Earnest money, also known as a good faith deposit, is compensation paid at the time a contract is signed. The deposit serves one primary purpose — it shows that the buyer is serious about following through on the contract. Usually, the subject comes up in real estate transactions, although it could potentially be used in other types of purchase agreements as well. In real estate contracts, it is not the same thing as a down payment, but it is often included as part of it.
In a classic example of the way in which earnest money is used, Party A agrees to buy a house from Party B. The two parties work out the purchase price, and they agree on a contract and sign it together. At the signing, Party A provides some amount of money, which is held by a broker. Once all of the financing and other issues have been dealt with, that money is bundled into the down payment, and Party A takes possession of the house.
From a buyer's point of view, this payment — along with a contract — indicates that he or she really does intend to buy the house. Once a contract has been signed, the seller isn't supposed to sell the house to someone else, but the seller might back out if a better deal comes up, even with the risk of potential penalties. When earnest money is involved, backing out becomes harder. For sellers, the money is a form of insurance, because most people are unwilling to walk away from their payment.
The value of earnest money associated with a purchase agreement varies. In some communities, people exchange a dollar, or a similarly low unit of currency, as a symbolic act. In other instances, people may be expected to put up 3% of the value of the contract. In all cases, the terms surrounding the money are spelled out in the contract — not just the amount that will be paid, but what will happen to that money if it is paid but the deal subsequently falls through. Buyers, for example, might want a refund clause in the event that they cannot get financing, while sellers may desire a forfeit clause so that if buyers walk away for a petty reason, the seller gets to hold on to that payment as compensation for his or her time.

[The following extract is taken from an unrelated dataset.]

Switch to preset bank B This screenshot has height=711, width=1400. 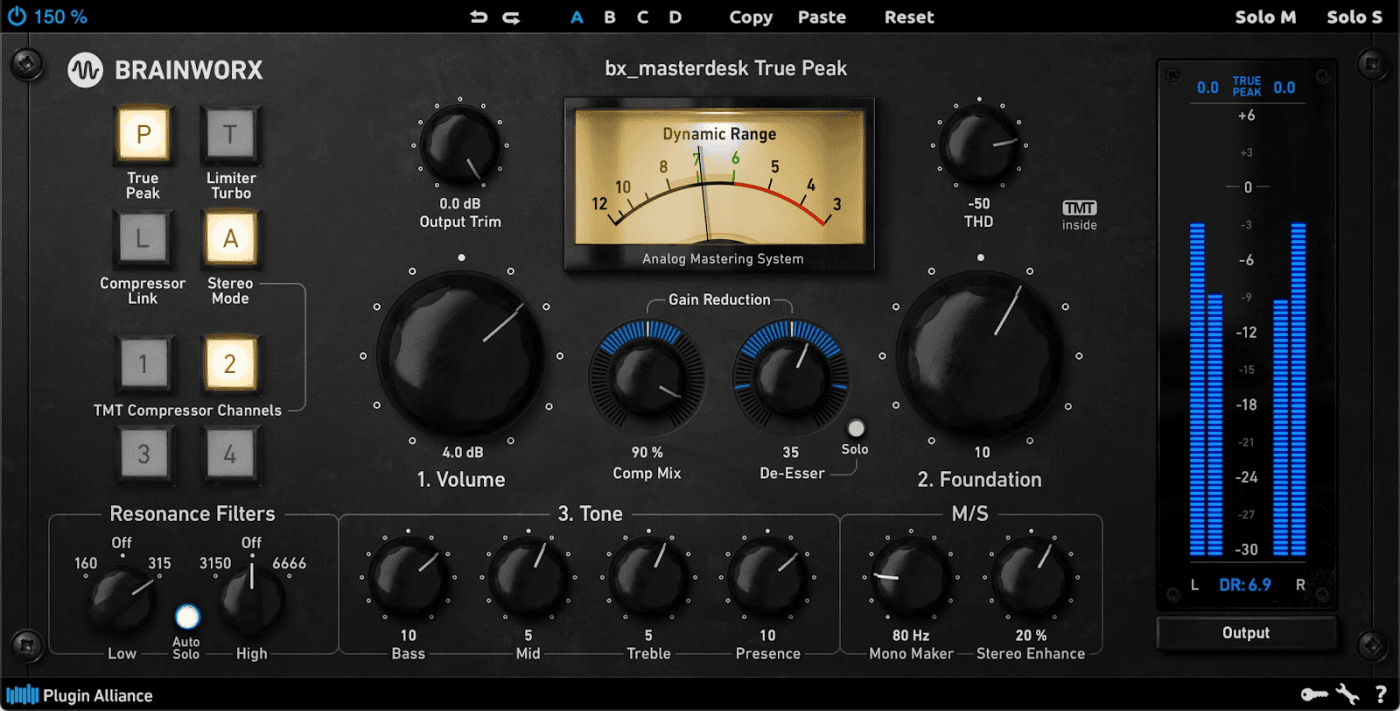610,17
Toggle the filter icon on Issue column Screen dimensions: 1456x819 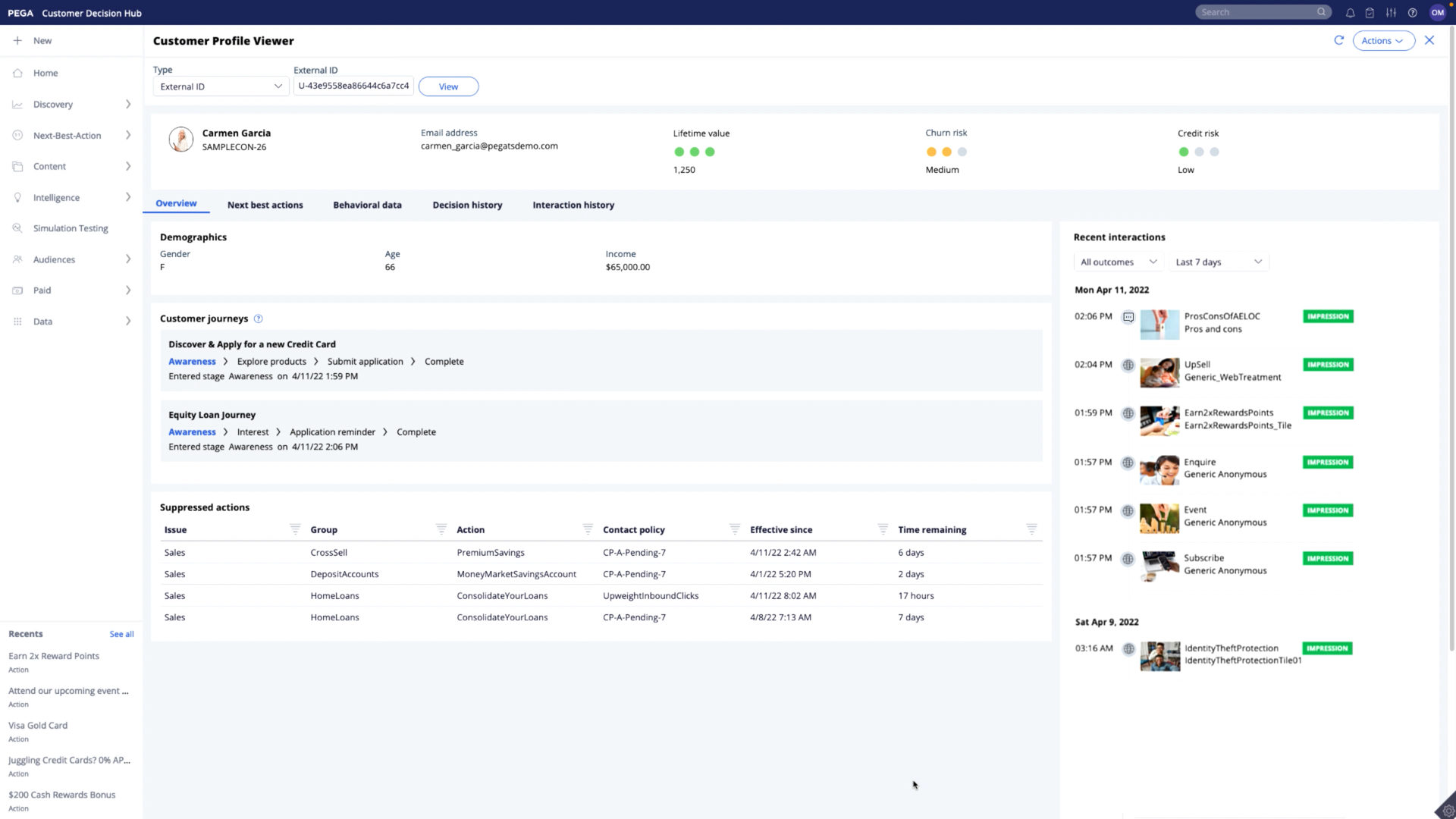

The money is usually handled by a real estate agent or broker. It's generally unwise to issue it directly to the seller or to an unreliable third party, and real estate agents are usually happy to handle the payments. Buyers and sellers should be aware that money can potentially sit in escrow for a long time if the deal falls apart and the terms of the contract are unclear, and it may take a trip to court to release the money.
In some cultures, earnest money is known as lucky money and, by tradition, the seller gives it back to the buyer when the down payment is provided. The return of the funds is supposed to provide good luck in future endeavors and to foster good will between the buyer and seller.